(Extracted records)
-*-*-

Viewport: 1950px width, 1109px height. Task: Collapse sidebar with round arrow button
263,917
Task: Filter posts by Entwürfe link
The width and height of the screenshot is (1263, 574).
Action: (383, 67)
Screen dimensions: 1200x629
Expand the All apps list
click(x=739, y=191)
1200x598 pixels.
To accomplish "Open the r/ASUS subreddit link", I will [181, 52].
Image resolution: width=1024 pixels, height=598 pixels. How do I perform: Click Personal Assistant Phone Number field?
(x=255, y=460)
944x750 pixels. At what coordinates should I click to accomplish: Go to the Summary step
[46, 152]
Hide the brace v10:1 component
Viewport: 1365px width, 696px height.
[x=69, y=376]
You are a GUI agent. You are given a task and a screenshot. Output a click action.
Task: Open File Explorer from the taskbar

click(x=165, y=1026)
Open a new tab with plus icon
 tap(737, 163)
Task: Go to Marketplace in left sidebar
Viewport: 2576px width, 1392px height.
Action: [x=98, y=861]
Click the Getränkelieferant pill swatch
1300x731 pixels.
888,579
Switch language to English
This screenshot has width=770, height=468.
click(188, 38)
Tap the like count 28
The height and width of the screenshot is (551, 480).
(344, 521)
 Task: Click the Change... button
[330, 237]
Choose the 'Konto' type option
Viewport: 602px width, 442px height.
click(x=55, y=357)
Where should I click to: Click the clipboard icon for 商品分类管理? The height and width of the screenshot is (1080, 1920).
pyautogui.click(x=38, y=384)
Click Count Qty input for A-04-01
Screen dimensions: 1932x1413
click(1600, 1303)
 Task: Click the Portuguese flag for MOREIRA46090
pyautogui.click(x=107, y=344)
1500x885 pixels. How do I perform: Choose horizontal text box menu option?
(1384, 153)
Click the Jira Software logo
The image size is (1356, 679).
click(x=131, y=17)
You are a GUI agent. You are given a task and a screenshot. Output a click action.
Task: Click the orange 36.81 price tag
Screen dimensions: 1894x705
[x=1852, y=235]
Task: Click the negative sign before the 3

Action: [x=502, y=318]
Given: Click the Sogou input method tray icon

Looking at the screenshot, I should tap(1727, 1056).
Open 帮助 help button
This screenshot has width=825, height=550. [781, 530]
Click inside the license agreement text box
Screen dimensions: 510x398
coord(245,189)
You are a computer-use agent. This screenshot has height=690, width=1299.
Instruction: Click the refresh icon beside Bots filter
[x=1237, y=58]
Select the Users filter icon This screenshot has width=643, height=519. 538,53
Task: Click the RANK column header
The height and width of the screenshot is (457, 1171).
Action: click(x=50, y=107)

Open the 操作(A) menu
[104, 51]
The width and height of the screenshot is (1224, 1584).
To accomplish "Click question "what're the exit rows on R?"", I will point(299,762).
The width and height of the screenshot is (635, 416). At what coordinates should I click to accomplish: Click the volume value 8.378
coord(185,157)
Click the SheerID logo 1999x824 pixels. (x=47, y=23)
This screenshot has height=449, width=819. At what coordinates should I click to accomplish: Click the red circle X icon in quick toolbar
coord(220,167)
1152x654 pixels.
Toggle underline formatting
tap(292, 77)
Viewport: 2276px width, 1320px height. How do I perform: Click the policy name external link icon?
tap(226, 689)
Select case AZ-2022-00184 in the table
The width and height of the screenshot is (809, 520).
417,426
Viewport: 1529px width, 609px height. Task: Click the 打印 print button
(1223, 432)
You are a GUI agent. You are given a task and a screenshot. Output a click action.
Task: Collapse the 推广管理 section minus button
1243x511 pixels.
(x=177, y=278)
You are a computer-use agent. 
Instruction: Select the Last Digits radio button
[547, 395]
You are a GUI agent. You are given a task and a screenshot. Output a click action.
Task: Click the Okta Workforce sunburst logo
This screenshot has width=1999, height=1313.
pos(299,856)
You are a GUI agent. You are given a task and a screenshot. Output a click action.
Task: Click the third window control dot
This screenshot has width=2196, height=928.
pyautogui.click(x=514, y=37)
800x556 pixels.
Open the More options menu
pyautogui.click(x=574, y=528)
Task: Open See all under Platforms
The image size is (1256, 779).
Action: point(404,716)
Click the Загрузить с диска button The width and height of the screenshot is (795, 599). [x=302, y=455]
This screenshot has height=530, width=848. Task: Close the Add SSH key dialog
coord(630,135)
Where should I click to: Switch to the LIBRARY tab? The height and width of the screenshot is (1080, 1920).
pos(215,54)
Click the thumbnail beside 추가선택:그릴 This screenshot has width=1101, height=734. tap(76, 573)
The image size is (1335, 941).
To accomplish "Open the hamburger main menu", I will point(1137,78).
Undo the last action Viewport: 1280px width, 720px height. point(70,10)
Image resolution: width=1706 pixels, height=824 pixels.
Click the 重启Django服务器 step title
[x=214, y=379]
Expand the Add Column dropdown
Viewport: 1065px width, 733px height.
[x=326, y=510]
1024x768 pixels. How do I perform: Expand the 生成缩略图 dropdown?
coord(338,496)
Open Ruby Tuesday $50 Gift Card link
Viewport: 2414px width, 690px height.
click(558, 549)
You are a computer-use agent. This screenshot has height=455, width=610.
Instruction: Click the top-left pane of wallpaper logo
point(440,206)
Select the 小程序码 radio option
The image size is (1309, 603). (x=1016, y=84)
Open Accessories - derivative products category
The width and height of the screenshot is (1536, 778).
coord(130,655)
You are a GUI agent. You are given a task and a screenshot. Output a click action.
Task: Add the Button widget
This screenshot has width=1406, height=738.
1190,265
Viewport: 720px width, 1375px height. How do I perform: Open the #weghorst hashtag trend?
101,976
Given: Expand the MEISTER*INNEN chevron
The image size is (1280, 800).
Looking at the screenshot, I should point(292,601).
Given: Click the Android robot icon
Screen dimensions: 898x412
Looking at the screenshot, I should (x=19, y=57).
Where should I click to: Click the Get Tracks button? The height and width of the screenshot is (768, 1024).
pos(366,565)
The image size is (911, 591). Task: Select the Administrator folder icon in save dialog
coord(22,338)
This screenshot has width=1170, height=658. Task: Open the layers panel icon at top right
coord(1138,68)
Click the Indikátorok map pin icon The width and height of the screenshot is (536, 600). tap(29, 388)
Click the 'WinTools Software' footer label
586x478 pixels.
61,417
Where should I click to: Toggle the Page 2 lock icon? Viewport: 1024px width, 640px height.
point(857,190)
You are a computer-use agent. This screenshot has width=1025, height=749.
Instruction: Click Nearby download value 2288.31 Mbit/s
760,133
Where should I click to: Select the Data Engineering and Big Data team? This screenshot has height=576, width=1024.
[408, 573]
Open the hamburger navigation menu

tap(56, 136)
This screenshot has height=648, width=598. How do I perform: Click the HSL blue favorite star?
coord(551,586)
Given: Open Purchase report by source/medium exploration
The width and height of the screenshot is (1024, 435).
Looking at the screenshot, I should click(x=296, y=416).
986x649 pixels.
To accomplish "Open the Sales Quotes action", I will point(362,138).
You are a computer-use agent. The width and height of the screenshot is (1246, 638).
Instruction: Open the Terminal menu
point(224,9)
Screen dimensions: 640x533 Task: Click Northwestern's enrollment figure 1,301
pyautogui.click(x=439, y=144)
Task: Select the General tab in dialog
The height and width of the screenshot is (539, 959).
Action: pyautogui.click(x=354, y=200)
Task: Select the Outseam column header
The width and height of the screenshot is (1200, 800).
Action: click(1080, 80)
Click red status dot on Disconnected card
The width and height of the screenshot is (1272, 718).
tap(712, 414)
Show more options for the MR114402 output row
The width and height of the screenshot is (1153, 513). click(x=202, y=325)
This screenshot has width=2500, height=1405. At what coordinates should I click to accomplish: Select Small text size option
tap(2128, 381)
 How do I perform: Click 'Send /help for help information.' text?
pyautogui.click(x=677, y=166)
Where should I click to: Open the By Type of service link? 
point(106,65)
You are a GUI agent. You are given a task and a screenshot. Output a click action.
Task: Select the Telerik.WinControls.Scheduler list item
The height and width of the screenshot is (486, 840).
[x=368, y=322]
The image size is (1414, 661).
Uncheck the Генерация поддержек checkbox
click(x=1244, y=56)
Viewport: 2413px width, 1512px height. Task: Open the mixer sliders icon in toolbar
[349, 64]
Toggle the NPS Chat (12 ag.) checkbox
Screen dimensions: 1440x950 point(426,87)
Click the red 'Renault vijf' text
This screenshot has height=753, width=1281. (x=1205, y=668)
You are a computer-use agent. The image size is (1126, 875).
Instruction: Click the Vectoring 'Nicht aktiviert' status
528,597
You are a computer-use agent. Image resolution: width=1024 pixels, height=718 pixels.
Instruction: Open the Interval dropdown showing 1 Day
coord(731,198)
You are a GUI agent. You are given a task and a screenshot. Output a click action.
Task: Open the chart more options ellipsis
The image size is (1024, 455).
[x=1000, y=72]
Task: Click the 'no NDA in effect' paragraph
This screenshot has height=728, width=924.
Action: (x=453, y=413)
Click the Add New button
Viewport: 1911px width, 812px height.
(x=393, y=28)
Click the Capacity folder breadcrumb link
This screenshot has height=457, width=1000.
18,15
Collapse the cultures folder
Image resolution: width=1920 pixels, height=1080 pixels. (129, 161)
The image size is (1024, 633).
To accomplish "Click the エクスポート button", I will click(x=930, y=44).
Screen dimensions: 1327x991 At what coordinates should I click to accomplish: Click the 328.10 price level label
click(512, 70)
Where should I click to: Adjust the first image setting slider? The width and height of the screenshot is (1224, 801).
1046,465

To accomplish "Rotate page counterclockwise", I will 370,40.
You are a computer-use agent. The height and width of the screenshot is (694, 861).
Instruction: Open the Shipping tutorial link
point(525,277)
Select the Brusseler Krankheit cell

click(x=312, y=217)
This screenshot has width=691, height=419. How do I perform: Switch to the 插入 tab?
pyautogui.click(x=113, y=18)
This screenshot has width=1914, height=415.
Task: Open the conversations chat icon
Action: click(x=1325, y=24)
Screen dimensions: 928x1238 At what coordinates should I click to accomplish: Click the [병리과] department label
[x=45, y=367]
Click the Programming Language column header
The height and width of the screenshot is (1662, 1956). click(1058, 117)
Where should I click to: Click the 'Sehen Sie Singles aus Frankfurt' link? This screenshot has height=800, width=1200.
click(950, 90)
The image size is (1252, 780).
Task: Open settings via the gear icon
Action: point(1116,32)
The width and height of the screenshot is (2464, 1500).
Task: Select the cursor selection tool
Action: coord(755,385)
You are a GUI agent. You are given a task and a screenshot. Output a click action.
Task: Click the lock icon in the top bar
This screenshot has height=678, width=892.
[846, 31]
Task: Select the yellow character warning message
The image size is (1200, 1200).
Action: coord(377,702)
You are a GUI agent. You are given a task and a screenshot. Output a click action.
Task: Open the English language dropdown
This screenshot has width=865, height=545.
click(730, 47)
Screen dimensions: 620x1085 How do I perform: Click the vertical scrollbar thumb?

-*-*-

Instructions for the task =>
Transcribe the lines above word for word, from the line containing "The image size is (1335, 941)." through the line containing "coord(130,655)", including both.

Task solution =>
The image size is (1335, 941).
To accomplish "Open the hamburger main menu", I will point(1137,78).
Undo the last action Viewport: 1280px width, 720px height. point(70,10)
Image resolution: width=1706 pixels, height=824 pixels.
Click the 重启Django服务器 step title
[x=214, y=379]
Expand the Add Column dropdown
Viewport: 1065px width, 733px height.
[x=326, y=510]
1024x768 pixels. How do I perform: Expand the 生成缩略图 dropdown?
coord(338,496)
Open Ruby Tuesday $50 Gift Card link
Viewport: 2414px width, 690px height.
click(558, 549)
You are a computer-use agent. This screenshot has height=455, width=610.
Instruction: Click the top-left pane of wallpaper logo
point(440,206)
Select the 小程序码 radio option
The image size is (1309, 603). (x=1016, y=84)
Open Accessories - derivative products category
The width and height of the screenshot is (1536, 778).
coord(130,655)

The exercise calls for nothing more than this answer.